Q. On Saturday, 7 August I visited the Halifax with my passport, to close my savings account and withdraw the full amount to contribute towards the completion of our house purchase the following Friday. I was told that I could only access my money by a phone call. Now, 13 days later I am still waiting for my money to be transferred to HSBC.
I have been in several phone conversations with different people at the bank, I have been passed from adviser to adviser and have been promised several times that things would be sorted out, or were sorted out, that the money had already been transferred, or that the money would be with us on time for the completion. It wasn't.
In the end we faced losing the flat, our deposit and moving costs to date. We had no choice but to borrow from friends and family, and my fiancé had to go significantly overdrawn on his current account – his account is still overdrawn by £2,000. We owe a friend £5,000 lent on trust that it would be repaid within 48 hours, and my pensioner father £8,000. Having been put into a situation where we could have easily lost everything entirely due to the bank's negligence, we felt we got no sympathy, assistance or cooperation.
On Friday, 13 August after completion, I called the Halifax and was told that the account was closed, nothing could be done, and that the funds had been transferred. Further calls confirmed the account had been closed and funds transferred but to date – 20 August – they still haven't materialised. I have complained to the ombudsman and am seeking advice from a lawyer on any compensation I should be due in addition to the refunding of costs incurred. How can this happen and what can I do to resolve it?
A. I know that the money was eventually paid – three weeks after you requested it. I have a lot more detail in the full version of your letter and can only imagine how stressful this has been. However since you wrote the Halifax has investigated internally and their spokesperson says: "We are sorry for the distress and inconvenience this has caused. Unfortunately a member of staff made an error when transferring the money and an incorrect sort code was keyed in. The service we provided on this occasion was not at the level we expect and as a result we have agreed to cover any legitimate costs incurred as a result of this mistake. An offer of compensation has also been made."
I hope you're happy with the offer. Hundreds of thousands of bank transactions go through every day without a hitch. Unfortunately some do go wrong – usually, like yours, because of human error. Because of the amount of money involved, and the reason for the transfer, you spotted the problem quickly but it underlines the importance of always checking that money has ended up in the right place.

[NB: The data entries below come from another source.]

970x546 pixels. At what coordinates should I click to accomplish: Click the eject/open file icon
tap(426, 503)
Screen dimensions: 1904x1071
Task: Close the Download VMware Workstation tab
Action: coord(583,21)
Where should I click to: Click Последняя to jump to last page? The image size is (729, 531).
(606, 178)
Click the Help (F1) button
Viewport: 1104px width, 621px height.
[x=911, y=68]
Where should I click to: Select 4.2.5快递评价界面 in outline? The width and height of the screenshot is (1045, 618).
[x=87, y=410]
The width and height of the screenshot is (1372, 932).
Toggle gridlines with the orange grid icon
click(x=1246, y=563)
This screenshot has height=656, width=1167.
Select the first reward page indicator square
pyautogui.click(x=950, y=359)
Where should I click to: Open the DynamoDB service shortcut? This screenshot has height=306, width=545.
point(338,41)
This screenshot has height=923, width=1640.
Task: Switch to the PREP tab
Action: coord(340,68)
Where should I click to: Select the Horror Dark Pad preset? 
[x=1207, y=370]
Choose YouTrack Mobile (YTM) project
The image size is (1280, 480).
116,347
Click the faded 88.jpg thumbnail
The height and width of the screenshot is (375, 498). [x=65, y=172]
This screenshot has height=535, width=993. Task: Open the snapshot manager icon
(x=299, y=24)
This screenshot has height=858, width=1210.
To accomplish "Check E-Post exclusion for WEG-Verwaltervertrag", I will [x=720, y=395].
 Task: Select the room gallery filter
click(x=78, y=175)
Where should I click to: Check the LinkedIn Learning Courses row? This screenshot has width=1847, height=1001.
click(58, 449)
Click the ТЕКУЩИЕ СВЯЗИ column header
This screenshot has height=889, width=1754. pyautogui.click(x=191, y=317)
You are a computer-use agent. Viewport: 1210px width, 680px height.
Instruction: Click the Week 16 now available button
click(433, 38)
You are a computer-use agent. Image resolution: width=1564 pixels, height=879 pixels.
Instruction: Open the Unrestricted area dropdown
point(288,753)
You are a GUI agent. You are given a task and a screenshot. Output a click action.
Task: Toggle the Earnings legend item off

Q. I've been sharing a flat for six months with a couple. To begin with it was fine but recently it got more difficult. So I have moved out. However, getting my share of the deposit back has been a nightmare. I originally paid the money to the letting agent and assumed I'd get it back from him. But the agent said that as the tenancy was carrying on I would be paid by my flatmates. We were already having a difference of opinion about how much I owed on utility bills and so instead of giving me my share of the deposit, and resolving the bills dispute separately, they paid me my deposit minus the amount they calculated I owed. Even if I ultimately agree that I owe what they say I owe, it can't be right that they are responsible for my deposit. They could withhold any amount and I'd have to fight to get it back. I don't owe as much as they've deducted so what do I do now? I thought paying the agent avoided this kind of problem?
A. It looks like the agent has been trying to take the most practical approach. I can't be absolutely sure but it sounds likely that by giving notice to move out, in effect you were giving notice for all three of you. In that case the agent would have to create a new tenancy agreement for the couple. The deposit would be returned and then have to be repaid in full by the couple and they would have to move out so that the property and the itinerary could be checked, before moving back in. The agent has avoided the legalistic route by passing on responsibility for the deposit to the remaining tenants. While it's practical it isn't necessarily best practice and one of the pitfalls is the problem you've experienced.
Ian Potter, the operations manager at the Association of Residential Lettings Agents, says your deposit should be protected under a Tenancy Deposit Protection Scheme as the tenancy didn't start before April 2007 and the rent was less than £25,000 a year. He advises you to lodge a claim with the scheme named on the tenancy agreement. He also advises you to use the agent's internal complaints procedure to try to resolve this and if that doesn't get you a satisfactory outcome then contact the Property Ombudsman (see www.tpos.co.uk).